On ne sent plus l’odeur de son propre foyer. Le rap, lui, a baigné si longtemps dans auto-tune que ceux qui ont l’habitude d’en entendre les oscillations ont cessé de les percevoir, tout du moins de les remarquer dans leurs formes les plus classiques.

Qui est encore capable de dire si le logiciel est continuellement branché sur Hella Greedy ou Mixtape Pluto ? Quand il l’est, y fait-on encore attention ? D’ailleurs, 03 Greedo et Future nous paraissent avoir la même voix au naturel que sur leurs enregistrements, et cela tient autant à la familiarité du procédé qu’à son véritable sens : non pas corriger mais accroître les aspérités, l’aigu du flow nasal chez l’un, le grain du fond de la gorge chez l’autre. Ce que l’on retient de leurs derniers albums, ce sont donc les moments où ils continuent de creuser, dans leur direction respective, pour aller par delà ce que leur offrait déjà auto-tune. Chez Greedo, le timbre est plusieurs fois imbibé d’hélium, au refrain de Plutoski, Future rappe avec le minimum d’effets labiaux pour que ce ne soit plus qu’un souffle guttural qui travaille – aucun des deux ne résulte uniquement d’une utilisation quelconque d’auto-tune. Pour le reste, indépendamment d’autres qualités, il n’y a rien qui ferait sursauter un auditeur de rap sorti d’un coma de dix ans.

Depuis Playboi Carti se sont les mutations complètes de la voix, jusqu’à devenir une entité cybernétique méconnaissable, qui sont devenues le procédé populaire que les oreilles distinguent encore, et qui donnerait potentiellement le tournis à un classiciste arrivé des années 2010 pour découvrir d’un coup FanOut de xaviersobased ou Rain de Skaiwater.

(Tâche écrite 1): Relevez, s'il vous plaît, tous les artistes nommés dans le passage sur l'auto-tune dans le rap.
(Tâche écrite 2): Rédigez la suite du passage sur l'auto-tune dans le rap, à partir de sa dernière phrase.

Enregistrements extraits
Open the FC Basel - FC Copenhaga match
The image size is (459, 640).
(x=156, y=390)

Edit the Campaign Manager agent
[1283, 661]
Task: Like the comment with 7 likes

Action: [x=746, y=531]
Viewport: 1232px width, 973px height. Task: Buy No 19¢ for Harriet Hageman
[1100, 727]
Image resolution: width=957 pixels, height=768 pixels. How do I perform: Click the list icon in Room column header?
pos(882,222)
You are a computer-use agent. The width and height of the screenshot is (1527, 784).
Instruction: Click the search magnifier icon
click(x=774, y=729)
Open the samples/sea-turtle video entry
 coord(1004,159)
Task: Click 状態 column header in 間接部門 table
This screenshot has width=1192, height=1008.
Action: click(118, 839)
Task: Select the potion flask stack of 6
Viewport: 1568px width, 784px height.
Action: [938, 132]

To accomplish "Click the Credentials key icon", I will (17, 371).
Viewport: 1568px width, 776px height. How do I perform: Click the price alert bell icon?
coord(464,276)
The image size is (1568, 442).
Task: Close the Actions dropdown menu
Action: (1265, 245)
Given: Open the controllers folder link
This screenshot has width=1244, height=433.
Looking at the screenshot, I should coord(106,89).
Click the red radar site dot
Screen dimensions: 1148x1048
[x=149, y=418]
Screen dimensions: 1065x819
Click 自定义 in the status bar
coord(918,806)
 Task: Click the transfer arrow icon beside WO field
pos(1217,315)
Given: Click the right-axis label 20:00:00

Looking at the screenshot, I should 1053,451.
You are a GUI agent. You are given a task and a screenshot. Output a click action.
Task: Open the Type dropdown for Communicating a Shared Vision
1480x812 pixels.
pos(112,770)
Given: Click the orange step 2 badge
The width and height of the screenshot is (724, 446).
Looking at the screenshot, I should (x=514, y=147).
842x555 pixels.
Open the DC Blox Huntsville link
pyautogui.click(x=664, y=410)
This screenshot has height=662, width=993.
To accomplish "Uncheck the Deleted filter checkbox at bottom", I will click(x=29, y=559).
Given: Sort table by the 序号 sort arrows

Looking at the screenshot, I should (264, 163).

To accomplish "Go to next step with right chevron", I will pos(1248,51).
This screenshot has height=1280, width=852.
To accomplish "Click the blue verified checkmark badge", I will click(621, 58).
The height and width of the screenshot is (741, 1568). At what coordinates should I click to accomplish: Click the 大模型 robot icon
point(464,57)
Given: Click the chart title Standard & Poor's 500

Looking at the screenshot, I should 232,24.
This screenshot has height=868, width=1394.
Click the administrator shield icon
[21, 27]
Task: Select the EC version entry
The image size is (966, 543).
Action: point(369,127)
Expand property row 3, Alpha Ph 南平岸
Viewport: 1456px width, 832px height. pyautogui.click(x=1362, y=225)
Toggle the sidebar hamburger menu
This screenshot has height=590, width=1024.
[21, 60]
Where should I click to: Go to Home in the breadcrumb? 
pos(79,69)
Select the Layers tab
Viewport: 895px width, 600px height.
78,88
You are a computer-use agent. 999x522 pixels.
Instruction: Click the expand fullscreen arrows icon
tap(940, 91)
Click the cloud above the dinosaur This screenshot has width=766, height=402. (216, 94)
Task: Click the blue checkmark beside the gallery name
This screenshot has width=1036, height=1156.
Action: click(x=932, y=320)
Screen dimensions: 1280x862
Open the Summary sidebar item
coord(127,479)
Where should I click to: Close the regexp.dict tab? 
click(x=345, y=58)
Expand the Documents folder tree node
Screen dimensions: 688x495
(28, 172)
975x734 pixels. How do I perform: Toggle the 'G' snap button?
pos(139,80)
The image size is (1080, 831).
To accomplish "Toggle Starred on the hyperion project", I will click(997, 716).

(Réponse 1): 03 Greedo, Future, Playboi Carti, xaviersobased, Skaiwater

(Réponse 2):
Il arrive que des artistes aient un lien naturel avec les évolutions de leur discipline, parce que le fond de ce qu’ils sont correspond aux formes qui arrivent. Ce fut le cas pour Lil Wayne avec auto-tune il y a dix-sept ans, ça l’est aujourd’hui pour 454 et les exagérations de la baby voice ou autre pitch trafiqué.

Il y a d’abord une affinité culturelle, 454 étant originaire de Floride, là où le rap s’écoute en sped-up, ces versions accélérées qui transforment les rythmiques en petites mitraillettes et les voix en gazouillis d’écureuil. Puis, il y a la génétique, ou le don de Dieu, la voix naturelle de 454 étant finalement assez proche de celle que l’on entend quand elle est pitchée et gonflée de mercure. Pour lui, la baby voice est donc autant un moyen de poursuivre une tradition qu’une méthode pour assumer son timbre, et devient souvent un levier pour l’introversion. Cela rappelle certaines utilisations d’auto-tune encore une fois, mais aussi l’usage de ce type de voix par d’autres artistes introvertis, comme Frank Ocean, qui s’en servait comme d’exo-cordes vocales protectrices sur Nikes.

Casts of a Dreamer s’allume comme une console, sur le son d’un logo qui s’immerge dans l’océan pour nous plonger dans la nostalgie de l’an 2000, quand les OST de jeux vidéos s’inspiraient de la scène rave, en puisant dans la jungle, la drum & bass, la house et la techno, dont les répétitions frénétiques suscitent les mouvements nécessaires à la capture des singes fugitifs de Ape Escape. Les productions solaires, à la fois douces et psychédéliques de 454 captent les sons et l’esprit chaotique de cette époque. Le mix aqueux enchaîne les titres sans discontinuité et sans faire sentir la durée, pour préserver le roller coaster de textures et d’émotions tout en maintenant l’impression de naviguer dans un unique océan modélisé pour la Playstation.

Au bout du tourbillon hypnotique, une fois assuré que nous sommes bien perdus sur une plage brésilienne où les filles chantent en portugais, 454 peut se permettre, discrètement, de laisser entendre sa véritable voix sur quelques titres. Peut-être qu’un jour nous ne serons plus capables de la différencier de celle transformée par le sped-up.

jwles

Aperçu il y a dix ans empruntant les ruelles reliant Kowloon à la Seine Saint Denis, Jwles écrivait dans un anglais traduit du sanskrit, alignant le décodage des hiéroglyphes aux tablettes tactiques de Jerry Sloan et, déjà, traçait un continuum étonnant, reliant Raekwon aux Pucc’ fictions et à la Screwed Up Click. Du Purusha se pose explicitement les questions auxquelles on espère répondre avec un premier album – qui suis-je ? qu’est-ce qui me définit ? – en ayant la bonne idée de ne pas y donner de réponse définitive.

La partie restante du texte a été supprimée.